Shea Dennis G, Terza Joseph V, Stuart Bruce C, Briesacher Becky
Department of Health Policy and Administration, The Pennsylvania State University, University Park, PA, USA.
Health Serv Res. 2007 Jun;42(3 Pt 1):933-49. doi: 10.1111/j.1475-6773.2006.00659.x.
To identify the effect of insurance coverage on prescription utilization by Medicare beneficiaries.
DATA SOURCES/STUDY SETTING: Secondary data from the 1999 Medicare Current Beneficiary Survey (MCBS) Cost and Use files, a nationally representative survey of Medicare enrollees.
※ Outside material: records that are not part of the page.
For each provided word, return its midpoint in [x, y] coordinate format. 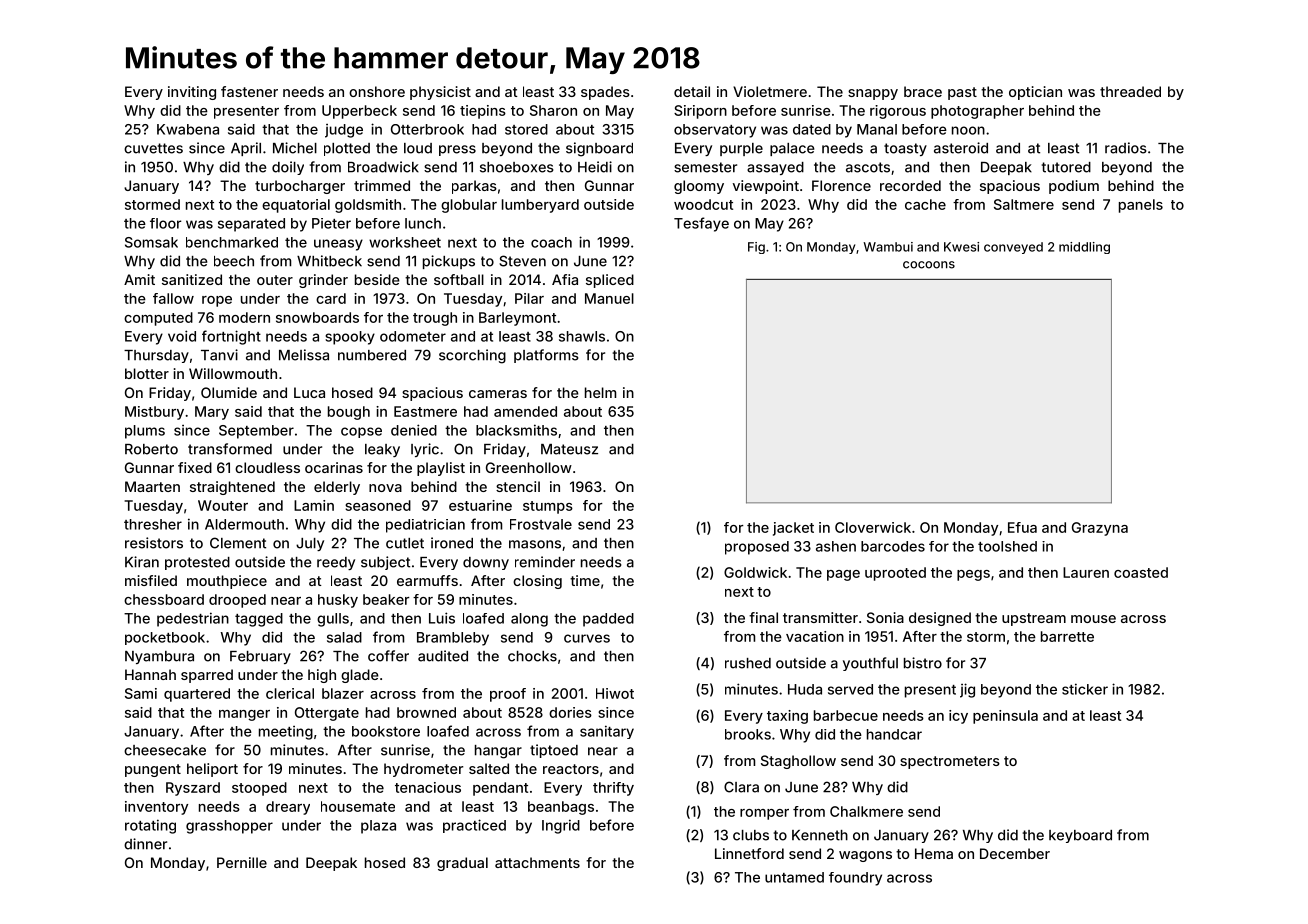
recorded [910, 185]
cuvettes [153, 148]
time [585, 580]
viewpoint [766, 187]
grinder [323, 281]
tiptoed [554, 751]
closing [537, 582]
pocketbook [165, 638]
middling [1084, 248]
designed [940, 619]
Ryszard [193, 789]
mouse [1093, 619]
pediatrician [425, 526]
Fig [756, 248]
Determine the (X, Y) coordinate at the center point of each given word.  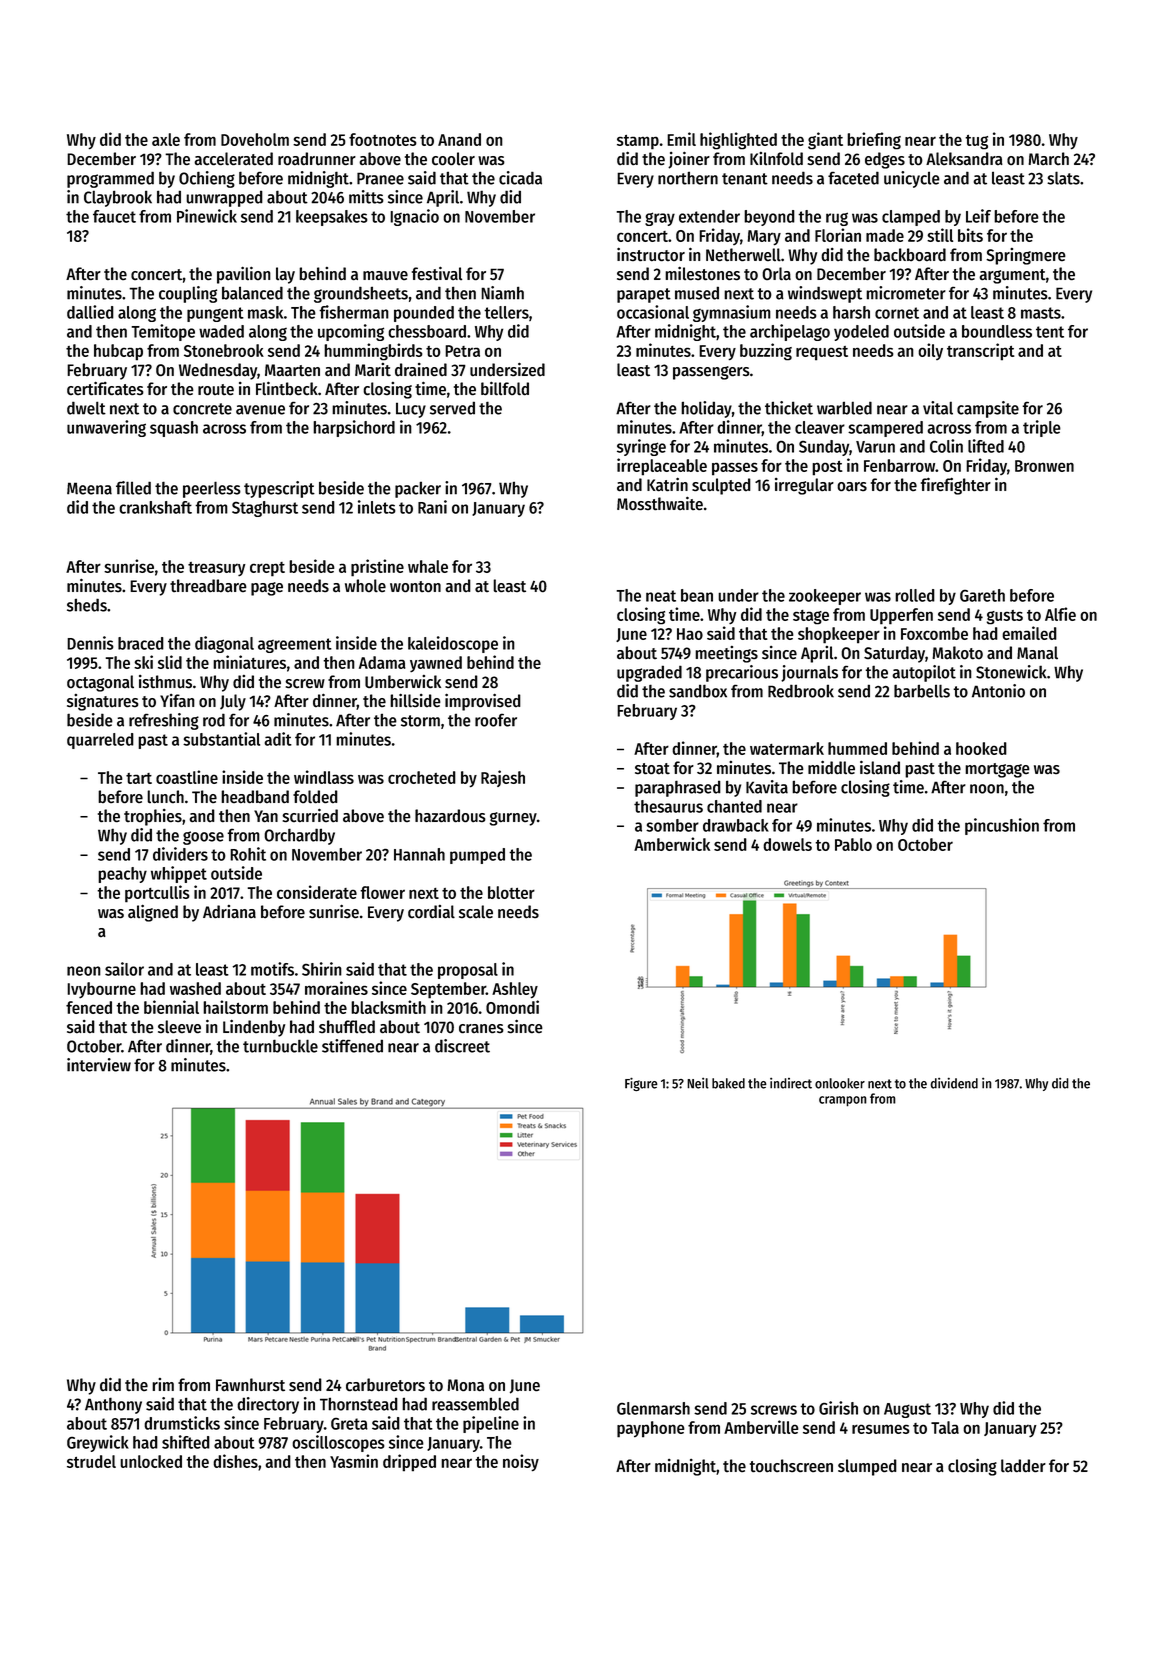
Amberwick (672, 844)
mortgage (997, 770)
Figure (641, 1084)
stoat (652, 769)
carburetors (385, 1385)
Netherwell (743, 255)
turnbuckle (280, 1046)
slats (1063, 178)
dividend (954, 1083)
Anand (459, 139)
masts (1041, 313)
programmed (110, 179)
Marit (373, 370)
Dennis (90, 643)
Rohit (248, 854)
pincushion (1002, 826)
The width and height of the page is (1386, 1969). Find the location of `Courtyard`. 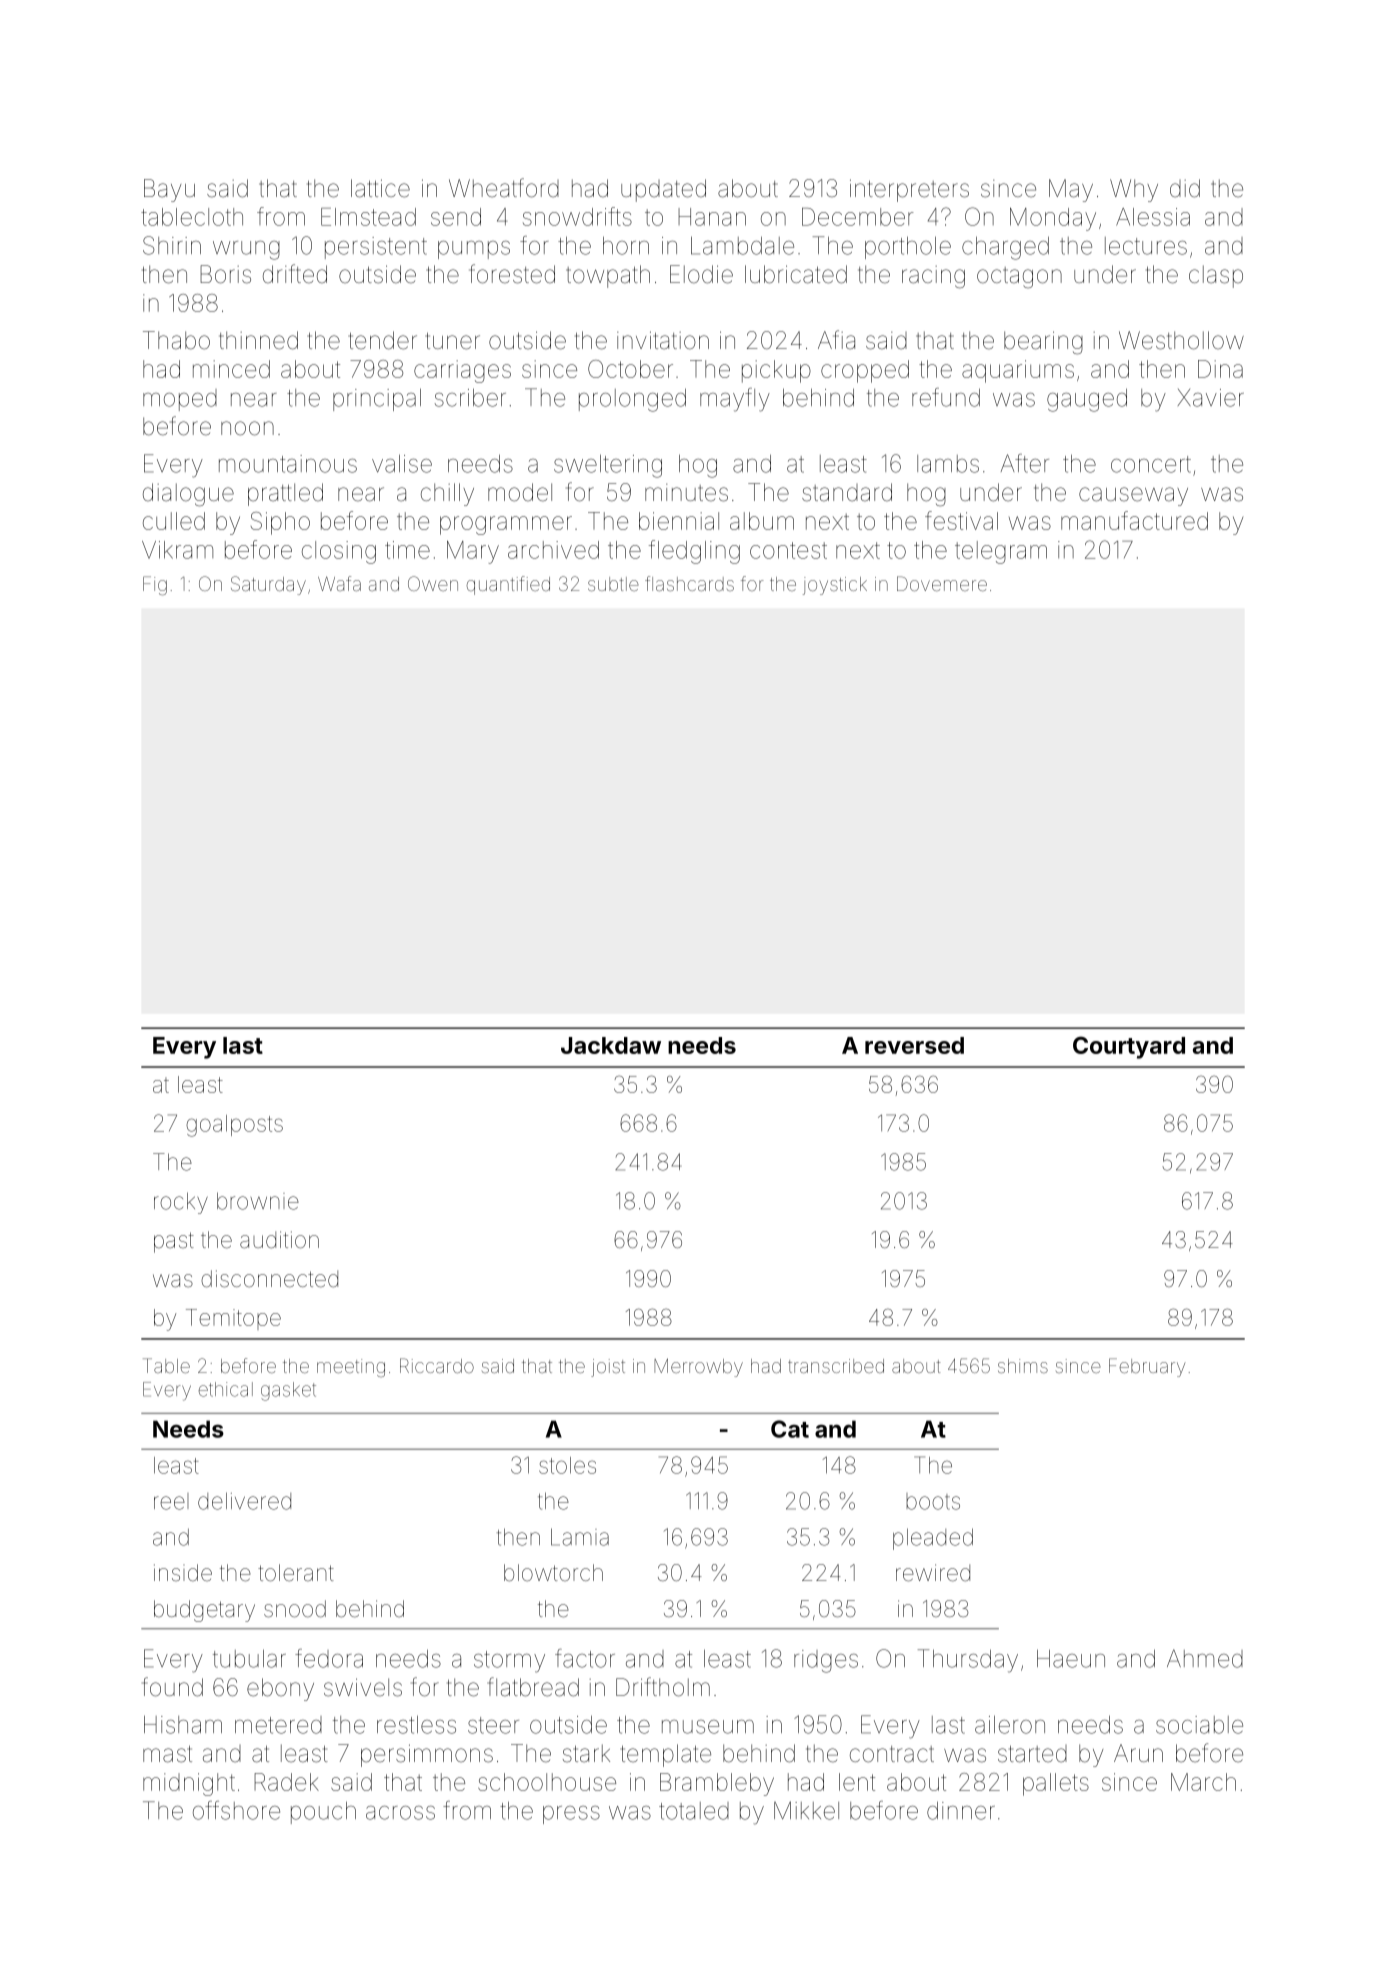

Courtyard is located at coordinates (1129, 1047).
The paper uses a cross-sectional design with (1) a standard regression framework to estimate the impact of prescription coverage on utilization controlling for potential selection bias with covariate control based on the Diagnostic Cost Group/Hierarchical Condition Category (DCG/HCC) risk adjuster, and (2) a multistage residual inclusion method using instrumental variables to control for selection bias and identify the insurance coverage effect.
DATA COLLECTION/EXTRACTION METHODS: Data were extracted from the 1999 MCBS. Study inclusion criteria are community-dwelling MCBS respondents with full-year Medicare enrollment and supplemental medical insurance with or without full-year drug benefits. The final sample totaled 5,270 Medicare beneficiaries.
Both the model using the DCG/HCC risk adjuster and the model using the residual inclusion method produced similar results. The estimated price elasticity of demand for prescription drugs for the Medicare beneficiaries in our sample was -0.54.
Our results confirm that selection into prescription coverage is predictable based on observable health. Our results further confirm prior estimates of price sensitivity of prescription drug demand for Medicare beneficiaries, though our estimate is slightly above prior results.
确定保险覆盖范围对医疗保险受益人的处方使用情况的影响。
数据来源/研究背景:来自1999年医疗保险当前受益人调查(MCBS)成本与使用文件的二手数据,这是一项对医疗保险参保人的全国代表性调查。
本文采用横断面设计,(1)使用标准回归框架,基于诊断成本组/分层疾病类别(DCG/HCC)风险调整器,通过协变量控制来估计处方保险覆盖范围对使用情况的影响,以控制潜在的选择偏差;(2)使用工具变量的多阶段残差纳入方法来控制选择偏差并确定保险覆盖范围的影响。
数据收集/提取方法:数据从1999年MCBS中提取。研究纳入标准是全年参加医疗保险且有或没有全年药品福利的补充医疗保险的MCBS社区居住受访者。最终样本共有5270名医疗保险受益人。
使用DCG/HCC风险调整器的模型和使用残差纳入方法的模型得出了相似的结果。我们样本中医疗保险受益人的处方药需求价格弹性估计值为-0.54。
我们的结果证实,基于可观察到的健康状况,选择进入处方保险覆盖范围是可预测的。我们的结果进一步证实了先前对医疗保险受益人处方药需求价格敏感性的估计,尽管我们的估计略高于先前的结果。